Старуха стирала. Красная от натуги, она мерно качалась над огромным корытом.
Здравствуешь; Матрена Ивановна, сказала Наталья и села на скамью, робко озираясь.
Доброе здоровье, ровно ответила старуха, круто отжала полотенце и, вытерев руки, из вежливости перестала стирать.
«Неужели не знает? с ужасом, не веря себе, подумала Наталья. Живут как будто на отшибе, сами по себе»

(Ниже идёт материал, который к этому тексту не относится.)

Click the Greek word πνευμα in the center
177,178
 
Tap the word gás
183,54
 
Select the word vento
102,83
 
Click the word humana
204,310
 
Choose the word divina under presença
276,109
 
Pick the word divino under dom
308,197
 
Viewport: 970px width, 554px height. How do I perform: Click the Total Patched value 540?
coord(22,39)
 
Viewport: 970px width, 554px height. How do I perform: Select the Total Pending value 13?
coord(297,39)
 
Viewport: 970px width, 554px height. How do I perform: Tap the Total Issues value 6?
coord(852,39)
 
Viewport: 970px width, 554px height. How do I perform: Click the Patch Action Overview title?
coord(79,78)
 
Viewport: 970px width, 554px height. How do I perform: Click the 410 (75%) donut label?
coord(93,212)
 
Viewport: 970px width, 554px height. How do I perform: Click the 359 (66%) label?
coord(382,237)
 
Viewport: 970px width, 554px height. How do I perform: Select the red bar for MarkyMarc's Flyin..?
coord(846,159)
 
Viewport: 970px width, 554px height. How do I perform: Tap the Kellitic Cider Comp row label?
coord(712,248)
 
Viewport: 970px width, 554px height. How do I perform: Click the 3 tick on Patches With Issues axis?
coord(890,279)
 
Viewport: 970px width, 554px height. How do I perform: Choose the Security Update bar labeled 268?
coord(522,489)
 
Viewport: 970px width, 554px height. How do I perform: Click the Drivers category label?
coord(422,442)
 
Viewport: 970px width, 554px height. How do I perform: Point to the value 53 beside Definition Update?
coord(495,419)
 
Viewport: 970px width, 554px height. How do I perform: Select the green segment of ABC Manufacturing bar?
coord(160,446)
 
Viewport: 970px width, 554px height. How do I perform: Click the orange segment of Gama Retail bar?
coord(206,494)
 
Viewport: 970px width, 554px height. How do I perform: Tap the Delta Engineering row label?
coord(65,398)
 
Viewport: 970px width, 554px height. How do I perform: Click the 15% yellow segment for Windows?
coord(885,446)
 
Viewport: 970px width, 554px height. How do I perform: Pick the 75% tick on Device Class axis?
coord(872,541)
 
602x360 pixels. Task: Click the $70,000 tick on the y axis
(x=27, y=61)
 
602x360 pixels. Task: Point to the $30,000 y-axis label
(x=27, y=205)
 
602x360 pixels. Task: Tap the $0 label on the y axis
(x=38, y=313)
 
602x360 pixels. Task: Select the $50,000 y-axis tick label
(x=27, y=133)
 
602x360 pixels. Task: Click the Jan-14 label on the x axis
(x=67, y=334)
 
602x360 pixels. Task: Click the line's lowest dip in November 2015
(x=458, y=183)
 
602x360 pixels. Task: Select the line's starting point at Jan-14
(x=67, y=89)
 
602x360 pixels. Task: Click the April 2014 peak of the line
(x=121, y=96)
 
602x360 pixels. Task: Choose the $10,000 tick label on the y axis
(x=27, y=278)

Через силу, почти не слыша себя, она задала старухе несколько малозначащих вопросов и, получив спокойный ответ, вся побагровела, вытаращила темные добрые глаза и вскрикнула:
Да где же у тебя сам-то?
Видя, как тревожно замялась Матрена Ивановна, она спросила еще громче, срываясь с голоса:
Иль не знаешь? Господи!
Старуха посерела в лице, медленно опустилась на скамью и, раскрыв рот, схватилась за сердце.
Сосе-ду-шка-а! уже откровенно, навзрыд завопила Наталья и закрыла лицо руками.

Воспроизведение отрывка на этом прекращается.